Her shows often carry a social message. Mahmoud speaks about the need for people to put aside religious differences. Raised by a Coptic Christian stepmother, Mahmoud dismisses claims that there are heightened sectarian tensions in poorer mixed neighbourhoods. On camera, she offers to prepare recipes for Coptic Christian foods during Lent. Off camera she insists that when she cooks cookies and cakes during Eid or other festivals, the first person she brings them to is her stepmother.
“I don’t want to hear it – we’re all Egyptians struggling to get out of poverty, nothing more,” she said.
In the months since Mubarak’s fall, protests continue across the classes, from school teachers demanding education reforms to bus drivers seeking better pay. The revolution gave many in Egypt a voice for the first time in a country struggling with low wages and corruption. For some, Mahmoud’s transformation is a parable for new possibility.
“Everyone has a hope inside that should come out, and there is now that hope for change,” she said.
Revolutionary programming
How can a TV station hoping to forward the ideals of a revolution succeed in a media environment long-saddled with exclusion, misinformation and censorship?
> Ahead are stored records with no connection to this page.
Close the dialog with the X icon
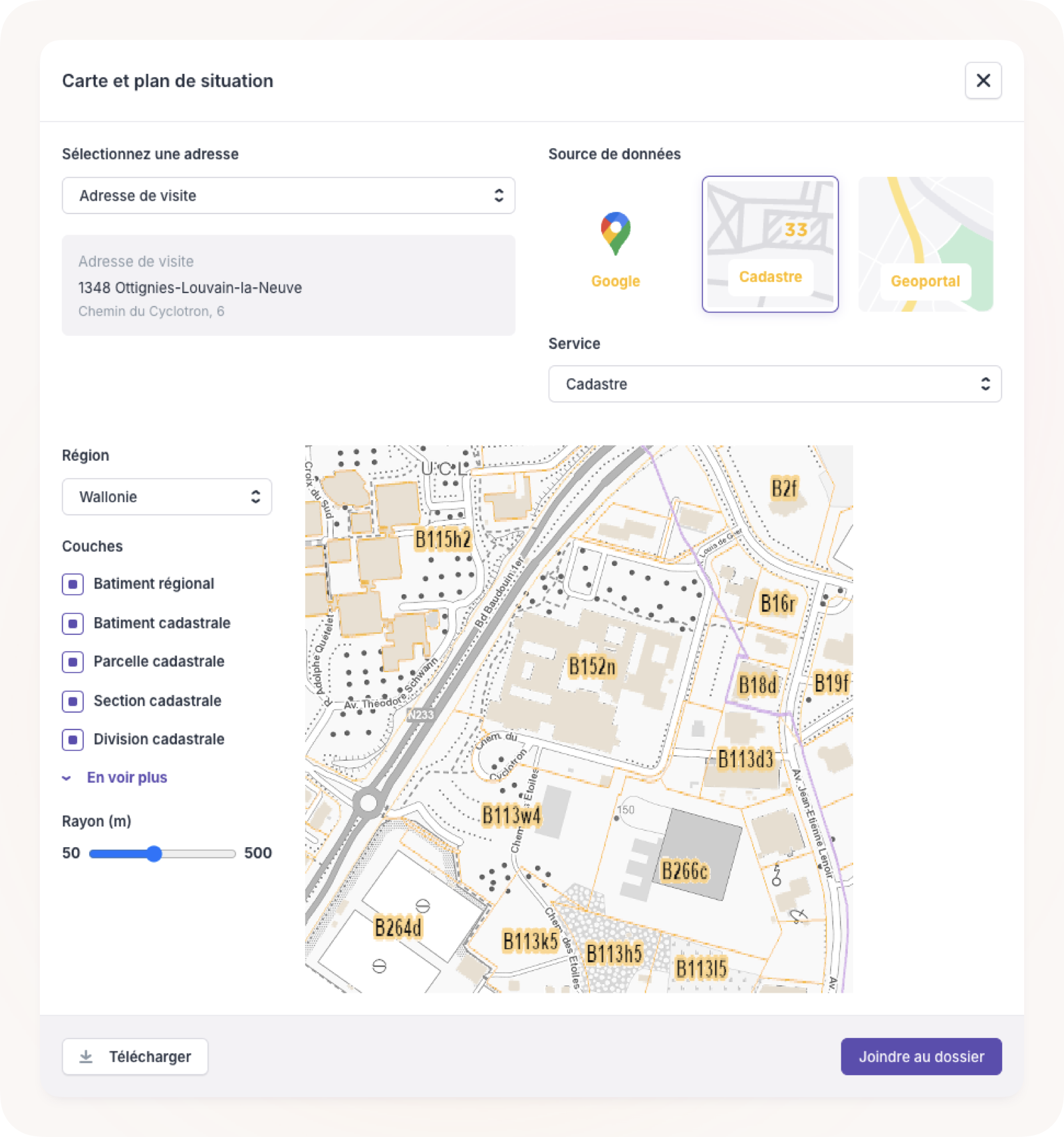This screenshot has height=1137, width=1064. [983, 80]
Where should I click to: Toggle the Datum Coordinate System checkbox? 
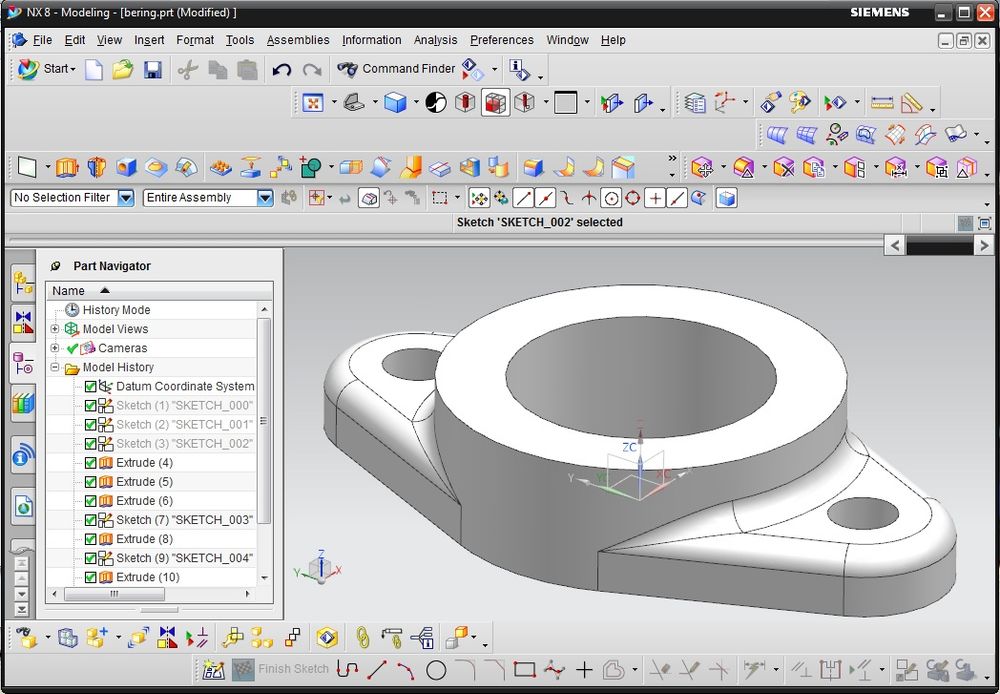pos(91,387)
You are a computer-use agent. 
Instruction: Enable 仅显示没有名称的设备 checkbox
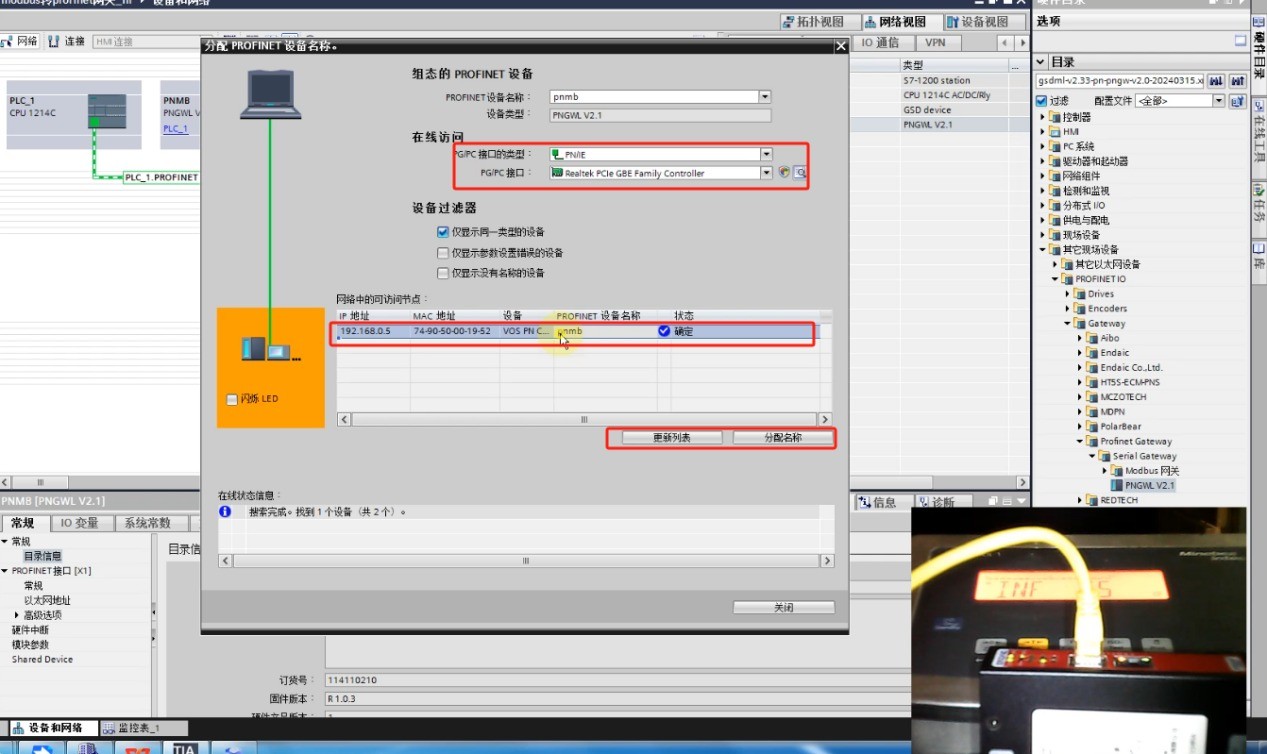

Bring the protesters inside.
“Almost everyone working here was in Tahrir, and none of them have a media background,” said Mostafa Hussein, the station manager of Channel 25.
Launched in April, Channel 25 has been trying to carve a role for itself in Egypt’s cluttered satellite channel scene. The average age of the 42 staff members is a mere 23, and the programming has a decidedly youthful bent.
“We started with live transmissions of hot events happening all over Egypt, focusing on real news, not what you saw on state TV,” Hussein said.
Now the station offers talk shows, investigative journalism and culture programmes.
While Elsit Elghalya is the station's most popular show, Hashtag has been winning fans. The show tracks and discusses topics that are causing a buzz on the internet, Twitter and Facebook. In The Guide, three presidential hopefuls are interviewed about likely platform subjects. After the programme, viewers vote on which candidate they feel represented himself best.
“People are interested because all these people have announced they will run for president, but no one has said what they will do, what their plans are,” said Hussein.
Shows are livestreamed on its website, 25online.tv, where many of the programmes are available with English subtitles.